What the exercise asks: Your answer should consist of the lines in the data below that contain "name".

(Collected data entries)
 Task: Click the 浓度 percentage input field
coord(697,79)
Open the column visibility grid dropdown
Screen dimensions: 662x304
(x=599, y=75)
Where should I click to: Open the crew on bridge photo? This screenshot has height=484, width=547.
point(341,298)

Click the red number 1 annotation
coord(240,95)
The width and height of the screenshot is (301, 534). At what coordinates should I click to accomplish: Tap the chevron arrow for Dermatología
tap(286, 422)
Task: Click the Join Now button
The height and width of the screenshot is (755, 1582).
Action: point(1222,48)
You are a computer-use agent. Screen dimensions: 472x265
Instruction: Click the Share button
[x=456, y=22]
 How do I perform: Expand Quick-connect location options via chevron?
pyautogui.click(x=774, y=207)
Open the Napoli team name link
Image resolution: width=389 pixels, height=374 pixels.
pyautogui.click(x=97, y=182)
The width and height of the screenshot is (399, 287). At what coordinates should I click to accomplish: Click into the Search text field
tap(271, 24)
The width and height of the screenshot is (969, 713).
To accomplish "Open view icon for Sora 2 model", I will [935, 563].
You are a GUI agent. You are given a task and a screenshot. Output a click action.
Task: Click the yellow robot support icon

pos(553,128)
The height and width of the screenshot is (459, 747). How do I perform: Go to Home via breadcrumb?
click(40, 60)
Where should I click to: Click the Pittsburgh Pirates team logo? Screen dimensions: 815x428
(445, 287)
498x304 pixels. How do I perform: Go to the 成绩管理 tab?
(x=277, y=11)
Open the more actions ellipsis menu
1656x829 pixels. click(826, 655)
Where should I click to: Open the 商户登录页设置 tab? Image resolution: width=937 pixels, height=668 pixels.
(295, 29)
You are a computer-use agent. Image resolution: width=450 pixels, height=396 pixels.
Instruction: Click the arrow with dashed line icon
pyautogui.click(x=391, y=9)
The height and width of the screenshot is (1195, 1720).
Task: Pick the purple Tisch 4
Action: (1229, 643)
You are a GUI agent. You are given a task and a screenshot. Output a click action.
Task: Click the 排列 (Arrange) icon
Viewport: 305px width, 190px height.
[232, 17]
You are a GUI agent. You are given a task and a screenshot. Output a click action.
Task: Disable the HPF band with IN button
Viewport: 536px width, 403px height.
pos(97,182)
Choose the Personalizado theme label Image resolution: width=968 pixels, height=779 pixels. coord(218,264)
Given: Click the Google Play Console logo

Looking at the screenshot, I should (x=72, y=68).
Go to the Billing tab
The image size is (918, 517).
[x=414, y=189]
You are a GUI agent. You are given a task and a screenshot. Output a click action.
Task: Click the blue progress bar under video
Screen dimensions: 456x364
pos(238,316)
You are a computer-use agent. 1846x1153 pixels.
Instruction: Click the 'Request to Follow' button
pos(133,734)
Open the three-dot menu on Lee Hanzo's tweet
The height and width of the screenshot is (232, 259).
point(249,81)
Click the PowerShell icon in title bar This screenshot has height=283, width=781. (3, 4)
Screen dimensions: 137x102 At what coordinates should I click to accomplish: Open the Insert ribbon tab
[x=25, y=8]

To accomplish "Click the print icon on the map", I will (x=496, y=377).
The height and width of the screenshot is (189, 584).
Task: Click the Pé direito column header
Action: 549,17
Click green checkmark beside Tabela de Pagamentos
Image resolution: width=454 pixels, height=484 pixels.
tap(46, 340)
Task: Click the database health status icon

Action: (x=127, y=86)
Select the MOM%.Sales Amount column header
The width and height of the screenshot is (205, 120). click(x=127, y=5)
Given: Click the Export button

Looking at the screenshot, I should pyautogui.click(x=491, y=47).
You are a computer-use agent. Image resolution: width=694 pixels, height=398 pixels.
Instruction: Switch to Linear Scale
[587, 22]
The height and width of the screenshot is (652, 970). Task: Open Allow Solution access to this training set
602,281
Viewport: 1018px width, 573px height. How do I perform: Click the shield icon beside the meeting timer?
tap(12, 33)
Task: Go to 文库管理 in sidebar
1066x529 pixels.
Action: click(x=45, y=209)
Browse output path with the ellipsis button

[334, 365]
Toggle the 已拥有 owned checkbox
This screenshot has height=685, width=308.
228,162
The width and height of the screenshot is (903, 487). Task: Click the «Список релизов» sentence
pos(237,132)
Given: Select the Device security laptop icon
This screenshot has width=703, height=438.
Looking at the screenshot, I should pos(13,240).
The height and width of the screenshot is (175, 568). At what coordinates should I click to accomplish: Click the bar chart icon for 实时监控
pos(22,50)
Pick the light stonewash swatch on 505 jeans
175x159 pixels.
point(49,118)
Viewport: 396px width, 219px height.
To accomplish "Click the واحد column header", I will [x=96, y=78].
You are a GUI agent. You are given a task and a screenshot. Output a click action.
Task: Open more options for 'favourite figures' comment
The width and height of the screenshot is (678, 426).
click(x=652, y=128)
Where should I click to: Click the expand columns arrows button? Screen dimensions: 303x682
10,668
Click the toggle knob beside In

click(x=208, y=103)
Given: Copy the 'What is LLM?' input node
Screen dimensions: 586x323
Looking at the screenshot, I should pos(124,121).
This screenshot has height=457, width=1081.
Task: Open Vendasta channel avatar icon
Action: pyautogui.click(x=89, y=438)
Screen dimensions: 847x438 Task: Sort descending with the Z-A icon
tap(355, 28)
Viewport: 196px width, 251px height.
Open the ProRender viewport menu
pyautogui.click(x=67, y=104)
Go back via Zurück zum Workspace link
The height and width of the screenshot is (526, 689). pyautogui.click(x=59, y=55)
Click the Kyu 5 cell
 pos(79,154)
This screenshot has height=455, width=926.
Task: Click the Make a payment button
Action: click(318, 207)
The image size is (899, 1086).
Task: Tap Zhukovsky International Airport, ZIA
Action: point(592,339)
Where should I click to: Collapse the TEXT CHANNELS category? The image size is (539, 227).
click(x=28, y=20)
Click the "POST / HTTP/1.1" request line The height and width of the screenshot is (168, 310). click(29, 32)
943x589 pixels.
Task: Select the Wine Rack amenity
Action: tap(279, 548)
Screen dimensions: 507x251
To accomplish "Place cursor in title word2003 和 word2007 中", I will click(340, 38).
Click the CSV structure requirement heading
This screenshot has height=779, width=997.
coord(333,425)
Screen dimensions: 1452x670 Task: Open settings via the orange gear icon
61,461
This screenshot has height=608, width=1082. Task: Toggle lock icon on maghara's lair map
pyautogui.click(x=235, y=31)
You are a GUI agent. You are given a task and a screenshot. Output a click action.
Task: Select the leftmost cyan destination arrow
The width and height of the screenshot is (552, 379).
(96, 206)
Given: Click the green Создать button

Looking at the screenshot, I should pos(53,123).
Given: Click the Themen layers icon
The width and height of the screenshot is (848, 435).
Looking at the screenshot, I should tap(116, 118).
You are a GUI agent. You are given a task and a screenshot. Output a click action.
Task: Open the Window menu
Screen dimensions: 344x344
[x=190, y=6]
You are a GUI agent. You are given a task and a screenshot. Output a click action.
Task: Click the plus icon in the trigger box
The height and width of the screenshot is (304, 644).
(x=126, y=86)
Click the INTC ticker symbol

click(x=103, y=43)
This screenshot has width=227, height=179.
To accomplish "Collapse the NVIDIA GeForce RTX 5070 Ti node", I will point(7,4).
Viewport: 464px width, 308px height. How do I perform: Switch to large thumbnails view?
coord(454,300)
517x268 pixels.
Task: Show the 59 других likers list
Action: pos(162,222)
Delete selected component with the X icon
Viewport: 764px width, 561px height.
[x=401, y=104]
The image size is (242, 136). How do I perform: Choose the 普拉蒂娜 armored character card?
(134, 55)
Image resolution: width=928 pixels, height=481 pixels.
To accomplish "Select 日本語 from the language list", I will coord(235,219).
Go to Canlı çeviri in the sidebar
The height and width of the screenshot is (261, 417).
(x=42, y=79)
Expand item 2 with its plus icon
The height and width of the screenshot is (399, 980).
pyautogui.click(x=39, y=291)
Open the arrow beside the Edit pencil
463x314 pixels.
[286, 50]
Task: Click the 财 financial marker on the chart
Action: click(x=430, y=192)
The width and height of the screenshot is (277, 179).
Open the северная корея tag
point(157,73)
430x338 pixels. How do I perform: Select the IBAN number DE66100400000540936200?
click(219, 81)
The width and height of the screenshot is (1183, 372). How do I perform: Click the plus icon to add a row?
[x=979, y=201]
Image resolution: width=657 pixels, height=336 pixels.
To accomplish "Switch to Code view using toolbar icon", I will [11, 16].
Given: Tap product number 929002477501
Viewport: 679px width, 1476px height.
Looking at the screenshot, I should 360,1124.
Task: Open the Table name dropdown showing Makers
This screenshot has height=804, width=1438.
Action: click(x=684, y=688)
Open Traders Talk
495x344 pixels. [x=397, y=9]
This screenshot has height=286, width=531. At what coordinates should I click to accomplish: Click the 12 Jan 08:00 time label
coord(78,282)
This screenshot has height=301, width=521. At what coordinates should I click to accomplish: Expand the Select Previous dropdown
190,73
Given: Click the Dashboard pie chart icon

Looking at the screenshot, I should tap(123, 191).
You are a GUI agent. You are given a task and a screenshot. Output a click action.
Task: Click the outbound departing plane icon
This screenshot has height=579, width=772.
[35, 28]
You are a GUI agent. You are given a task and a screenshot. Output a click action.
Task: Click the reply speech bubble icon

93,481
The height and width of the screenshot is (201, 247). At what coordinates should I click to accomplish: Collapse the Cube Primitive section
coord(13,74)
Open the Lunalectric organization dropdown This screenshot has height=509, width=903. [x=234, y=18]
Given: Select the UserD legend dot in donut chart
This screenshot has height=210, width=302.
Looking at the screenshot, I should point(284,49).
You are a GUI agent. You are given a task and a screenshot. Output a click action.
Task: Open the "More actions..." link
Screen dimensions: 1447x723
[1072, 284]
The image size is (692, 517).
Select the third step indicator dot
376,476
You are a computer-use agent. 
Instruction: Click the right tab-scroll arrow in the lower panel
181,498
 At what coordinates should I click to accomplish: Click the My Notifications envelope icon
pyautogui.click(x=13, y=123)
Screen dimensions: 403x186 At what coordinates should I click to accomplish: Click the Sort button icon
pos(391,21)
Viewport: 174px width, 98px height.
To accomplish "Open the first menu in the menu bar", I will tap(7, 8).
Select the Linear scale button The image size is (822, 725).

Response to the task:
Open the Napoli team name link
Task: Open the Table name dropdown showing Makers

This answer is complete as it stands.